### How to complete this task:
Those lines of the material below that fall between its first line and the line with "Viewport: 1344px width, 896px height.", both included, are to be repeated exactly.

### Exercise materials:
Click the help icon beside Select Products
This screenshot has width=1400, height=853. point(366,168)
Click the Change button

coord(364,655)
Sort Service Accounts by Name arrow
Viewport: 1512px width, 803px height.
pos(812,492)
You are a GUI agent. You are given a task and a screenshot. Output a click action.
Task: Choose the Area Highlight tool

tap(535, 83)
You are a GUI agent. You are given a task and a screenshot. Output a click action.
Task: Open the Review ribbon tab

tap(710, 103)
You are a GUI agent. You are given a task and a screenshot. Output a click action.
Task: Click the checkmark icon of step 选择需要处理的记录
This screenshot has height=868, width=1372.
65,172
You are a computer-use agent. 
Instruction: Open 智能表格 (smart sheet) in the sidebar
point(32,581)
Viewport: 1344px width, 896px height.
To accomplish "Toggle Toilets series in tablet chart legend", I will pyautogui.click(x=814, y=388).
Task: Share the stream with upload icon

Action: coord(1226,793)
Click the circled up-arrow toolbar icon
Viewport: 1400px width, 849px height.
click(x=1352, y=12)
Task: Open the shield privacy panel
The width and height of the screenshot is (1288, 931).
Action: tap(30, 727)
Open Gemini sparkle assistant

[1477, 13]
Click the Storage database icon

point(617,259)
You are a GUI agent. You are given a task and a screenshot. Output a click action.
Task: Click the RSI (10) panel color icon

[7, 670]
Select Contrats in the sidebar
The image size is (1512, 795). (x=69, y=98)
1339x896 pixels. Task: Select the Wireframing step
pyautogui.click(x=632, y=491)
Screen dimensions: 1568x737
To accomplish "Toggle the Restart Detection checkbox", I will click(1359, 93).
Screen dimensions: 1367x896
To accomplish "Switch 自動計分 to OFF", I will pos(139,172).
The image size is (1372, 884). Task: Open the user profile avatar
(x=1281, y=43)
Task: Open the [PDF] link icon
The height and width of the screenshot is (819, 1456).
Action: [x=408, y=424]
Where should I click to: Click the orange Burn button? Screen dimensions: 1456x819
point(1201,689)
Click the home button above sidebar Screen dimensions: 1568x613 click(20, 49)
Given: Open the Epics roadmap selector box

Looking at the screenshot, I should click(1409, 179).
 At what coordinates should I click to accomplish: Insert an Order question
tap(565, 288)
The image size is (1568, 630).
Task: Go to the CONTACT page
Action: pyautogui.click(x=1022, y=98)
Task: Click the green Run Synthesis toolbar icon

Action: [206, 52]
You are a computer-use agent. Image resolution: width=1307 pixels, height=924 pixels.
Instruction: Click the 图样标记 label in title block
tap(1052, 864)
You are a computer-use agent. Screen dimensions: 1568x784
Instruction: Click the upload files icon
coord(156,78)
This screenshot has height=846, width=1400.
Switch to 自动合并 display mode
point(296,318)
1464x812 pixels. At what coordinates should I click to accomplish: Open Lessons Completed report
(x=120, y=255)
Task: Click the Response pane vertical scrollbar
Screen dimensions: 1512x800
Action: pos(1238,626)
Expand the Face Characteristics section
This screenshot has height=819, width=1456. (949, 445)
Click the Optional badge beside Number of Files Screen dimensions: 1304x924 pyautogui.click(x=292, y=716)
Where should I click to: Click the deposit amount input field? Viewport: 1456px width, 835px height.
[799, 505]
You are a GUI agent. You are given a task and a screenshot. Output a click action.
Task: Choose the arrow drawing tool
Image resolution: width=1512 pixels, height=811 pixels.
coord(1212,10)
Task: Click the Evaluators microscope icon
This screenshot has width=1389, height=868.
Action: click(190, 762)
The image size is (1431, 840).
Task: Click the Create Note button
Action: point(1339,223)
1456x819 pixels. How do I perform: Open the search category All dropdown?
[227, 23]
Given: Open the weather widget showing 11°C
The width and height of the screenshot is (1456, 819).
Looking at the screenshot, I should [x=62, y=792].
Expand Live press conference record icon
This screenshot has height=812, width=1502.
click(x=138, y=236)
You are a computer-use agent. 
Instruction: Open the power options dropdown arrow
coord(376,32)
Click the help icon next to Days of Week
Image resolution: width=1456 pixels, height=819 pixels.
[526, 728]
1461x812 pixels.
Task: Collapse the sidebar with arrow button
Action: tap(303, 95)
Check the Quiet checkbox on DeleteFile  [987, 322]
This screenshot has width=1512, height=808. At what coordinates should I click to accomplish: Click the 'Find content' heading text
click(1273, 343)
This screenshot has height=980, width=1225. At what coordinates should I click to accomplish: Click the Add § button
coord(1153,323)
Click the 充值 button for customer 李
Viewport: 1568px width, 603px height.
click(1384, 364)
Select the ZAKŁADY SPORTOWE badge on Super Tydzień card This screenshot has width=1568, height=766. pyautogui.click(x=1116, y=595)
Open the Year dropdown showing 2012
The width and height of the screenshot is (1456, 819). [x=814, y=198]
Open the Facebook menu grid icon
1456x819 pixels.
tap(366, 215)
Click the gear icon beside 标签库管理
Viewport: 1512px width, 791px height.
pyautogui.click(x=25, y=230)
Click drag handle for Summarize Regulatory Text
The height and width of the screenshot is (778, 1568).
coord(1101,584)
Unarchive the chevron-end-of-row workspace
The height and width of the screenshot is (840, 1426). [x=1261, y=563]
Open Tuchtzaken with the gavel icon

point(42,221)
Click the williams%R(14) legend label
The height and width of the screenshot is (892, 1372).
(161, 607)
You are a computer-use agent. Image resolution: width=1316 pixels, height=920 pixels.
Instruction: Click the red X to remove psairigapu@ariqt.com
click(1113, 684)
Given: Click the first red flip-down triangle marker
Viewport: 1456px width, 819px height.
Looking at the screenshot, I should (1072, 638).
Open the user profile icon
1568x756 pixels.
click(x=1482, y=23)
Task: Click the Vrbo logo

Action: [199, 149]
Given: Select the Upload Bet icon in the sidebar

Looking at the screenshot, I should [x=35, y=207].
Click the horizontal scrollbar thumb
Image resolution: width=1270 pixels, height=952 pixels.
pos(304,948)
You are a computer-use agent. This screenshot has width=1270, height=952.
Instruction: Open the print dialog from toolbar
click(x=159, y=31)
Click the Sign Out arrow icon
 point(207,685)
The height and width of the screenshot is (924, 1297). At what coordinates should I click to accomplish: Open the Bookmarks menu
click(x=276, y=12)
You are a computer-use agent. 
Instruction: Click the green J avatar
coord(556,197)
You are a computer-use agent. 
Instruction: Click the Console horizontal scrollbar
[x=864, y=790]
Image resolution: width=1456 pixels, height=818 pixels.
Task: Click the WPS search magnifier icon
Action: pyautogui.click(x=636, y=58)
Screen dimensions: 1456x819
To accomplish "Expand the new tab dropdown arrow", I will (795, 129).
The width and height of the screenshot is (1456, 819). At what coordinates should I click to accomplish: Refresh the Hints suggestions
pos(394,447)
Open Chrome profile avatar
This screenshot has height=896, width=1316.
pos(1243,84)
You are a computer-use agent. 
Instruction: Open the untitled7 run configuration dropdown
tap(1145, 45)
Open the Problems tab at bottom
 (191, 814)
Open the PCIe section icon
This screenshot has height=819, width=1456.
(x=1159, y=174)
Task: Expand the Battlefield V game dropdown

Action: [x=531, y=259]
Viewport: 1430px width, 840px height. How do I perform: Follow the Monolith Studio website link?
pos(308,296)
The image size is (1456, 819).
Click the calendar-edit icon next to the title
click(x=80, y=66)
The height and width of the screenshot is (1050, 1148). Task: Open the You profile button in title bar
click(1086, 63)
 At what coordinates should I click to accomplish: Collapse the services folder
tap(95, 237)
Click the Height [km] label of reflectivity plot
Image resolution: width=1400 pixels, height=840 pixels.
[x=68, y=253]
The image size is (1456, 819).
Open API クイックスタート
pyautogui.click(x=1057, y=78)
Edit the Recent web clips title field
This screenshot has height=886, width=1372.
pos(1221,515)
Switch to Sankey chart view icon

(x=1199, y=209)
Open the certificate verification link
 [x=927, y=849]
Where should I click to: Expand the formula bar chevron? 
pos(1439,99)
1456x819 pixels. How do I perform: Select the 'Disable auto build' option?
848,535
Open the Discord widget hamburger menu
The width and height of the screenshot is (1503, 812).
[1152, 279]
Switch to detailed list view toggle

### Written response:
Click the help icon beside Select Products
This screenshot has width=1400, height=853. point(366,168)
Click the Change button

coord(364,655)
Sort Service Accounts by Name arrow
Viewport: 1512px width, 803px height.
pos(812,492)
You are a GUI agent. You are given a task and a screenshot. Output a click action.
Task: Choose the Area Highlight tool

tap(535, 83)
You are a GUI agent. You are given a task and a screenshot. Output a click action.
Task: Open the Review ribbon tab

tap(710, 103)
You are a GUI agent. You are given a task and a screenshot. Output a click action.
Task: Click the checkmark icon of step 选择需要处理的记录
This screenshot has height=868, width=1372.
65,172
You are a computer-use agent. 
Instruction: Open 智能表格 (smart sheet) in the sidebar
point(32,581)
Viewport: 1344px width, 896px height.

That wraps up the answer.